The latest set of charges relies heavily on plea-bargain testimony of people who had dealings with the mega-gang. Critics say it offers too little corroborating evidence against Mr Temer in the form of intercepted communications or bank records. Plea-bargain testimony should open lines of inquiry, not provide the main evidence for their conclusions, they contend.

Mr Janot’s foes have pounced. Mr Temer accuses him of bearing a grudge against him and calls the latest allegations “fantastical”. Gilmar Mendes, a supreme-court justice friendly to Mr Temer, calls Mr Janot “the most incompetent” chief prosecutor in history.

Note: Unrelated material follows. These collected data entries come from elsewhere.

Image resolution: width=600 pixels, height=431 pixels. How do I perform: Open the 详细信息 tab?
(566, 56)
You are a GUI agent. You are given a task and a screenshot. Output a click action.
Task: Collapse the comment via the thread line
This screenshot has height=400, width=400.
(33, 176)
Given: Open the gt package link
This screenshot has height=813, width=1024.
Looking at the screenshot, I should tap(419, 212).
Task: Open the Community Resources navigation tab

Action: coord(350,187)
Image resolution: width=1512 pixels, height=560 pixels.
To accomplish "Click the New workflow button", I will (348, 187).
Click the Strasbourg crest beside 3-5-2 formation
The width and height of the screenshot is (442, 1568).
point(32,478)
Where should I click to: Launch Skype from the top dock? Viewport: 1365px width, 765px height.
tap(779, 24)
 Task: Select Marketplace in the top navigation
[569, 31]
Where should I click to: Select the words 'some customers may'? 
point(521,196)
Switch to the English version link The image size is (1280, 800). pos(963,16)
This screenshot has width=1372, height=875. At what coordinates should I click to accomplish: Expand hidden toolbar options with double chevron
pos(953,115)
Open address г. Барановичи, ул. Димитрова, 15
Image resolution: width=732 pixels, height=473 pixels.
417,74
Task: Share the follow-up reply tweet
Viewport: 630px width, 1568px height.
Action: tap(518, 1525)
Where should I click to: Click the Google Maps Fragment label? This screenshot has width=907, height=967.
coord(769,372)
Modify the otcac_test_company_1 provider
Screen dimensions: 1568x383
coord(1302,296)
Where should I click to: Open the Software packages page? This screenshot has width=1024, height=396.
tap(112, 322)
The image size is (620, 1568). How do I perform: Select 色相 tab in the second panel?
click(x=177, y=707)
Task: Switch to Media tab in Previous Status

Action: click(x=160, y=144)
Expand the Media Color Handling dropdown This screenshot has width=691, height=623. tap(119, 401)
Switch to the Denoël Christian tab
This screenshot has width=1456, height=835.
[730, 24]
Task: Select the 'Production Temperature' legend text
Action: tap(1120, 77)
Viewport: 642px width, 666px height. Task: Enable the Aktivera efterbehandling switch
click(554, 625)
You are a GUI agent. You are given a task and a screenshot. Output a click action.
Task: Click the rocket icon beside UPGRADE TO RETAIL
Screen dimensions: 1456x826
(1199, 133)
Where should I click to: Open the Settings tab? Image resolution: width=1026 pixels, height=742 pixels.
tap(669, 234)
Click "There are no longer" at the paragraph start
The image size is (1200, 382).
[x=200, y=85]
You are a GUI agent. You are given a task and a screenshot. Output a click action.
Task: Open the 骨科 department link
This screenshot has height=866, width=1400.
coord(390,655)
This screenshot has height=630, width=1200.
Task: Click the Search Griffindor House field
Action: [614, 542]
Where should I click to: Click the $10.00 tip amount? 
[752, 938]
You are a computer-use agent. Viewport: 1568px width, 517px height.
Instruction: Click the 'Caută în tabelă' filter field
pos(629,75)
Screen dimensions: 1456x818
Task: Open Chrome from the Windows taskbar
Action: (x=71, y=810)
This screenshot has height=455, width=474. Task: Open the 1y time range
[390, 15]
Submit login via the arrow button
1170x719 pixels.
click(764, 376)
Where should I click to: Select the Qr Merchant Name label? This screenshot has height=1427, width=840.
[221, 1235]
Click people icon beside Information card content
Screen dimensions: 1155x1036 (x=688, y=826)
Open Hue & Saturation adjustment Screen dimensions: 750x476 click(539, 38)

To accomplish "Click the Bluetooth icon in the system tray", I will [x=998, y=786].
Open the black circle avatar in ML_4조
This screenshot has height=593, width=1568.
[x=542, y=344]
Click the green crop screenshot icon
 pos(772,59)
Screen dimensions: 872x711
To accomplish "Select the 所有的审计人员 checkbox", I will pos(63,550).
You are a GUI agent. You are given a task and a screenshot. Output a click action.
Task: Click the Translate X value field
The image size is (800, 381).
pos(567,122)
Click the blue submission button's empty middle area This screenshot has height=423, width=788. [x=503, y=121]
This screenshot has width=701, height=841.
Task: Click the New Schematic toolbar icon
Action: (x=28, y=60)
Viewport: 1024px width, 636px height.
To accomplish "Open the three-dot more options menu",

Some people hope to capitalise on such criticisms to undermine the broader Lava Jato process.

The legislature, more than half of whose 513 members are under investigation, is looking for ways to tame it. A cross-party committee led by an ally of Mr Temer is considering measures to limit the use of plea bargaining, for example by setting a minimum jail sentence for people who admit guilt in exchange for testimony against others. Mr Mendes also favours restricting the use of plea bargaining. “The ethos of a country can’t be the fight against corruption,” he told the Wall Street Journal.

A let-up in that fight would be politically toxic. Brazilians’ support for democracy over other forms of government dropped to a third last year from more than half in 2015, according to a poll. A few want a return to military rule. This month a serving general, Antonio Hamilton Mourão, promised a “military intervention” should the judiciary fail to “solve the political problem”. The army’s commander contradicted him, but he has not been disciplined.

Ms Dodge must reassure Brazilians that the Lava Jato inquiries, including into Mr Temer’s activities, will continue unimpeded. Mr Temer chose her from a shortlist over a candidate who is more popular with prosecutors. That prompted speculation that she might go easy on him. At her swearing-in on September 18th she tried to seem less confrontational than Mr Janot. She promised to fight crimes against the environment and indigenous people as well as corruption, and called for “harmony between institutions”.

But Ms Dodge, unlike Mr Janot, is a specialist in criminal law. She has reportedly appointed seasoned investigators to the Lava Jato team of the prosecutor’s office. “There is nothing in her CV to suggest she is interested in putting the brakes on Lava Jato,” says Thomaz Favaro of Control Risks, a consultancy. The new prosecutor, Brazilians hope, will turn out to be a sharpshooter rather than a gunslinger.